In the records below, find the line containing "The image size is (588, 373)." and the line containing "This screenshot has width=840, height=630."; please repeat exactly the lines from one to the other, both included, and nothing more.

#### DATA SHOWN

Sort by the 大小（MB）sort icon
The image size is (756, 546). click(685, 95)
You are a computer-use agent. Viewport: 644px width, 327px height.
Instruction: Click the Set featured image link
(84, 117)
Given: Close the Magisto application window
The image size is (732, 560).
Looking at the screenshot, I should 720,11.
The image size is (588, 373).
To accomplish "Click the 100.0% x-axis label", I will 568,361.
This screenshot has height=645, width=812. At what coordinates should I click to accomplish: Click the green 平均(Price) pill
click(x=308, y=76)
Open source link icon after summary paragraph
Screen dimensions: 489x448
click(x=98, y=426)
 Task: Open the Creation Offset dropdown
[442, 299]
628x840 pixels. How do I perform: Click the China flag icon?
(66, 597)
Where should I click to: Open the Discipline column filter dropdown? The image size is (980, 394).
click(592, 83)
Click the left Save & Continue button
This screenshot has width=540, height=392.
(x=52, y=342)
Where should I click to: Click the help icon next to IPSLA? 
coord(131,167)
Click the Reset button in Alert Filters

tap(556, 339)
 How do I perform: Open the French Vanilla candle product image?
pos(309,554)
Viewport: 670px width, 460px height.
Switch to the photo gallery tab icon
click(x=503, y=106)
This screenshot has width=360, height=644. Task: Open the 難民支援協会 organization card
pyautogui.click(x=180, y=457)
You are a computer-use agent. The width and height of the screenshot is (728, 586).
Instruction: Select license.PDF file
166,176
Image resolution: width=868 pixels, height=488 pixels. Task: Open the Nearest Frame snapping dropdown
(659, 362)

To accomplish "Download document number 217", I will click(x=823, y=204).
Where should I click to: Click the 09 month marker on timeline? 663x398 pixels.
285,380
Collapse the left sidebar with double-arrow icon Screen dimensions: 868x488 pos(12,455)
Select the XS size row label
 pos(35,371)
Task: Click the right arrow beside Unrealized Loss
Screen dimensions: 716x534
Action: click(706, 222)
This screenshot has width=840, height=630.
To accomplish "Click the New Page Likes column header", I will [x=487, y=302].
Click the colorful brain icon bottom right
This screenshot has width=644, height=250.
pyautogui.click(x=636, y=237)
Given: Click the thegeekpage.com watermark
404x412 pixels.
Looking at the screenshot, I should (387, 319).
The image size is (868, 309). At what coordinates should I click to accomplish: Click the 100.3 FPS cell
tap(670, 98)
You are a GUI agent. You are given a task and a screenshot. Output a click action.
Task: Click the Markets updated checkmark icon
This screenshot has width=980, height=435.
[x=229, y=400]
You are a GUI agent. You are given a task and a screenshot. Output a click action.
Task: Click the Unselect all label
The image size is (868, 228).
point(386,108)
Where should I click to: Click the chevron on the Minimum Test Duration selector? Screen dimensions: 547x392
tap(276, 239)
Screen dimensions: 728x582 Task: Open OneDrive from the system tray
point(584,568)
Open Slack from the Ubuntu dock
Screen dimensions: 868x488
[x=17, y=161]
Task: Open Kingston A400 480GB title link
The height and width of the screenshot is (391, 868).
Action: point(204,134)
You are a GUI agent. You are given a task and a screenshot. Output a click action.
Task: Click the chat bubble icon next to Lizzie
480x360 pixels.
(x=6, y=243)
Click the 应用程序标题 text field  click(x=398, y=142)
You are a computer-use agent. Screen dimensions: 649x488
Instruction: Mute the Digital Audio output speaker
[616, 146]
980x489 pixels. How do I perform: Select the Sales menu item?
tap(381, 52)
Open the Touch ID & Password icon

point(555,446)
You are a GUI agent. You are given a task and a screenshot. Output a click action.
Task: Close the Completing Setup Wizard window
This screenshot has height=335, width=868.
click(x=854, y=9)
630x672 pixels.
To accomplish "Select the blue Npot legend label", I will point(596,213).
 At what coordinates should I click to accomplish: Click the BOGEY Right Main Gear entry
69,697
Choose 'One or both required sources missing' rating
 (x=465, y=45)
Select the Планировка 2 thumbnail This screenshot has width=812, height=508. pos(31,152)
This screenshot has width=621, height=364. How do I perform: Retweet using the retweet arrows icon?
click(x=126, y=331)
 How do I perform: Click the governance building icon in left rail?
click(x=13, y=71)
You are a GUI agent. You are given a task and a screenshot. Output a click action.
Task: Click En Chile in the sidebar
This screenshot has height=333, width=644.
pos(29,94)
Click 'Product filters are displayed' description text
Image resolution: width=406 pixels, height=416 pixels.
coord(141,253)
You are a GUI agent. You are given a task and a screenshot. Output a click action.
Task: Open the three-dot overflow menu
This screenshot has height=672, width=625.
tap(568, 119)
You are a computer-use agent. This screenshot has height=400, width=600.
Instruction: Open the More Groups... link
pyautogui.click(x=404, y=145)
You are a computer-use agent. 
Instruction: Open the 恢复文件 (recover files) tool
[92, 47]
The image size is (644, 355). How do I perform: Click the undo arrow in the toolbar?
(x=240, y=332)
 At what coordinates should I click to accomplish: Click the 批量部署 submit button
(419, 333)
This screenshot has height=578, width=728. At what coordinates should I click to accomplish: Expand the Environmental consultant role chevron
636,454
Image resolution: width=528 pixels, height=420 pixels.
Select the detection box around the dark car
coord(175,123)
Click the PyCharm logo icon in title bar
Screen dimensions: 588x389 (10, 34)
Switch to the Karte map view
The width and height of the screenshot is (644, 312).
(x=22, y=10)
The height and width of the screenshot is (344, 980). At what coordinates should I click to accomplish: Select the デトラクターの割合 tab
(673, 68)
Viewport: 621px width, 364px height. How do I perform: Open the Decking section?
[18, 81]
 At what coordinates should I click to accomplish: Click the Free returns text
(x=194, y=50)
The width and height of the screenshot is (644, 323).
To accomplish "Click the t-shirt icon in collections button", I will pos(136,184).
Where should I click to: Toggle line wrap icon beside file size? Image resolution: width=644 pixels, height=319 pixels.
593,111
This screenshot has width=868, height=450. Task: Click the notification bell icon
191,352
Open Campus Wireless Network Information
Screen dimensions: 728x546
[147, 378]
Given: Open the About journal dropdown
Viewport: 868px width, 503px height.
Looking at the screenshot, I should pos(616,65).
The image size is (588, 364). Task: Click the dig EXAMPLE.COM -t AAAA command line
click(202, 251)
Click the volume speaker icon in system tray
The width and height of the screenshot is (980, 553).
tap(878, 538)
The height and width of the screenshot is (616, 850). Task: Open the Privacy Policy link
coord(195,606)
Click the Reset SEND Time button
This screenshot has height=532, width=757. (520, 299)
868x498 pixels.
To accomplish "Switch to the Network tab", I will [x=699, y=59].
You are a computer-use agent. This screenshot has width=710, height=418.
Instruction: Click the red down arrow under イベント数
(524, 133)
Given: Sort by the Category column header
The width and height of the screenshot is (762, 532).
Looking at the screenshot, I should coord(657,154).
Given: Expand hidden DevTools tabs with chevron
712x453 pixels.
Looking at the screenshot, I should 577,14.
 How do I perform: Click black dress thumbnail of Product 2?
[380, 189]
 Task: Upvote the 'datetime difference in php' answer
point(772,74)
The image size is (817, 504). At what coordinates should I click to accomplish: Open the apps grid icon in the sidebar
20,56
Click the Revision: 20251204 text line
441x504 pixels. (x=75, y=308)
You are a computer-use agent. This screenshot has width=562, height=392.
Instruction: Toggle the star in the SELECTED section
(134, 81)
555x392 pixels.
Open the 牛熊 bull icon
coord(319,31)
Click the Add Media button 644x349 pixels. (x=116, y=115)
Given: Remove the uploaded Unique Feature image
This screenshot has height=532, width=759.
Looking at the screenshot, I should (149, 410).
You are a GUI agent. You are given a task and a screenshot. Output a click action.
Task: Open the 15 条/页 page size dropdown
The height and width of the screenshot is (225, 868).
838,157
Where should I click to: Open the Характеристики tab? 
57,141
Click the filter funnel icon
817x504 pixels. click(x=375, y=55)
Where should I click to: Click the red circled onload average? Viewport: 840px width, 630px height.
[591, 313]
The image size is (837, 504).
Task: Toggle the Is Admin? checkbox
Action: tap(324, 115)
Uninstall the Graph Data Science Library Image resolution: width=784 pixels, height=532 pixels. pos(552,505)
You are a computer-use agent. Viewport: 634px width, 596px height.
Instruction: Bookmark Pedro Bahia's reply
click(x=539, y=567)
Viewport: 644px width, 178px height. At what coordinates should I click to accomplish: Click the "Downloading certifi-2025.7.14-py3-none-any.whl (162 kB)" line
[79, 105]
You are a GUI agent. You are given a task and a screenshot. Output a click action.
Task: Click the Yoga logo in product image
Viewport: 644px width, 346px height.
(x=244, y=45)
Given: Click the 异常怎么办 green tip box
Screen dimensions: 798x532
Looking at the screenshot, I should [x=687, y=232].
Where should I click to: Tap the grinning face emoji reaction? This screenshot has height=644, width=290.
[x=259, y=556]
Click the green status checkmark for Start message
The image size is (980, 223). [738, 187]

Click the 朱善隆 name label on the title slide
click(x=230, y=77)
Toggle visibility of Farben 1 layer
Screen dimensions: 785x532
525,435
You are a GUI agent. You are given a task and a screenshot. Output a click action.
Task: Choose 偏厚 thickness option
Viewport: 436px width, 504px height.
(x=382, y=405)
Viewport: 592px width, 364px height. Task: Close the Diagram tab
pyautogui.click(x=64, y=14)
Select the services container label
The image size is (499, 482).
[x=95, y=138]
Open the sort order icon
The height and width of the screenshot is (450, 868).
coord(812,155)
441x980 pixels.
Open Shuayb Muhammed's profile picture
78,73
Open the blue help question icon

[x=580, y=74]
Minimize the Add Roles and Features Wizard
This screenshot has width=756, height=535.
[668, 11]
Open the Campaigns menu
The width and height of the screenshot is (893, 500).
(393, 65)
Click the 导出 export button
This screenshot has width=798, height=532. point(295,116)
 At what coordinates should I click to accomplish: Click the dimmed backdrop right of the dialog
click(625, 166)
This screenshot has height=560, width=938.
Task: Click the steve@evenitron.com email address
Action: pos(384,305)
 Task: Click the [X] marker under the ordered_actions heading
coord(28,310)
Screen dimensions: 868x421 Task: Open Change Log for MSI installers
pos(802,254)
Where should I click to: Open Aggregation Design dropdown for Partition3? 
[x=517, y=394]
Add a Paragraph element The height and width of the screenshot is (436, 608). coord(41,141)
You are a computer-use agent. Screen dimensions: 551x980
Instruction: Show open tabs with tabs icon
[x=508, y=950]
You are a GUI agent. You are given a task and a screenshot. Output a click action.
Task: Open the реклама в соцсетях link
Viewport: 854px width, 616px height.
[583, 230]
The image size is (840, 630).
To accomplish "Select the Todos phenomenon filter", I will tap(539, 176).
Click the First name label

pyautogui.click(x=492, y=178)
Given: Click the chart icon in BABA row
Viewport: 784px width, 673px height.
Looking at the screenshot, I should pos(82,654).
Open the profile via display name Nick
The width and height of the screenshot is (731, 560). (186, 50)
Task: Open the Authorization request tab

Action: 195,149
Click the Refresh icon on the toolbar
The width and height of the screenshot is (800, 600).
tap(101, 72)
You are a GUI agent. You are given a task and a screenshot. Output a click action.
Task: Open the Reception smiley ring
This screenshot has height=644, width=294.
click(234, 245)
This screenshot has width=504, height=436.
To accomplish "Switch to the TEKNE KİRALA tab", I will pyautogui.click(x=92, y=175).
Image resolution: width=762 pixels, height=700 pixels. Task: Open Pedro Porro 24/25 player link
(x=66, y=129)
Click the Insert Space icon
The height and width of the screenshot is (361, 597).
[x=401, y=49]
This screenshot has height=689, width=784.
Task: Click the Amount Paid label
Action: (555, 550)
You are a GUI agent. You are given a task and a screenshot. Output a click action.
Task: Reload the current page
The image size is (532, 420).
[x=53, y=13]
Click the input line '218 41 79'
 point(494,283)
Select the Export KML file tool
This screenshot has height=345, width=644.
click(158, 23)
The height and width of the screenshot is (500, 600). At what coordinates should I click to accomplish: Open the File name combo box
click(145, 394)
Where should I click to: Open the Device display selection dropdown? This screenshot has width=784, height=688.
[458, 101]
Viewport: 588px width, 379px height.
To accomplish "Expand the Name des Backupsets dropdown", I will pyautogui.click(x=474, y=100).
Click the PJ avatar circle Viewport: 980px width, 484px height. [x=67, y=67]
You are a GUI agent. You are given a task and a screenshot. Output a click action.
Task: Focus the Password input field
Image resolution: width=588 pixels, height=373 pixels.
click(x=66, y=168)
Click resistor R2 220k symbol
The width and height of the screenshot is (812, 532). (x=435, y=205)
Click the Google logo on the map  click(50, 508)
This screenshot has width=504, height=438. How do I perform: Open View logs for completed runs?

########

[RESULT OF THE TASK]
The image size is (588, 373).
To accomplish "Click the 100.0% x-axis label", I will 568,361.
This screenshot has height=645, width=812. At what coordinates should I click to accomplish: Click the green 平均(Price) pill
click(x=308, y=76)
Open source link icon after summary paragraph
Screen dimensions: 489x448
click(x=98, y=426)
 Task: Open the Creation Offset dropdown
[442, 299]
628x840 pixels. How do I perform: Click the China flag icon?
(66, 597)
Where should I click to: Open the Discipline column filter dropdown? The image size is (980, 394).
click(592, 83)
Click the left Save & Continue button
This screenshot has width=540, height=392.
(x=52, y=342)
Where should I click to: Click the help icon next to IPSLA? 
coord(131,167)
Click the Reset button in Alert Filters

tap(556, 339)
 How do I perform: Open the French Vanilla candle product image?
pos(309,554)
Viewport: 670px width, 460px height.
Switch to the photo gallery tab icon
click(x=503, y=106)
This screenshot has width=360, height=644. Task: Open the 難民支援協会 organization card
pyautogui.click(x=180, y=457)
You are a computer-use agent. The width and height of the screenshot is (728, 586).
Instruction: Select license.PDF file
166,176
Image resolution: width=868 pixels, height=488 pixels. Task: Open the Nearest Frame snapping dropdown
(659, 362)

To accomplish "Download document number 217", I will click(x=823, y=204).
Where should I click to: Click the 09 month marker on timeline? 663x398 pixels.
285,380
Collapse the left sidebar with double-arrow icon Screen dimensions: 868x488 pos(12,455)
Select the XS size row label
 pos(35,371)
Task: Click the right arrow beside Unrealized Loss
Screen dimensions: 716x534
Action: click(706, 222)
This screenshot has width=840, height=630.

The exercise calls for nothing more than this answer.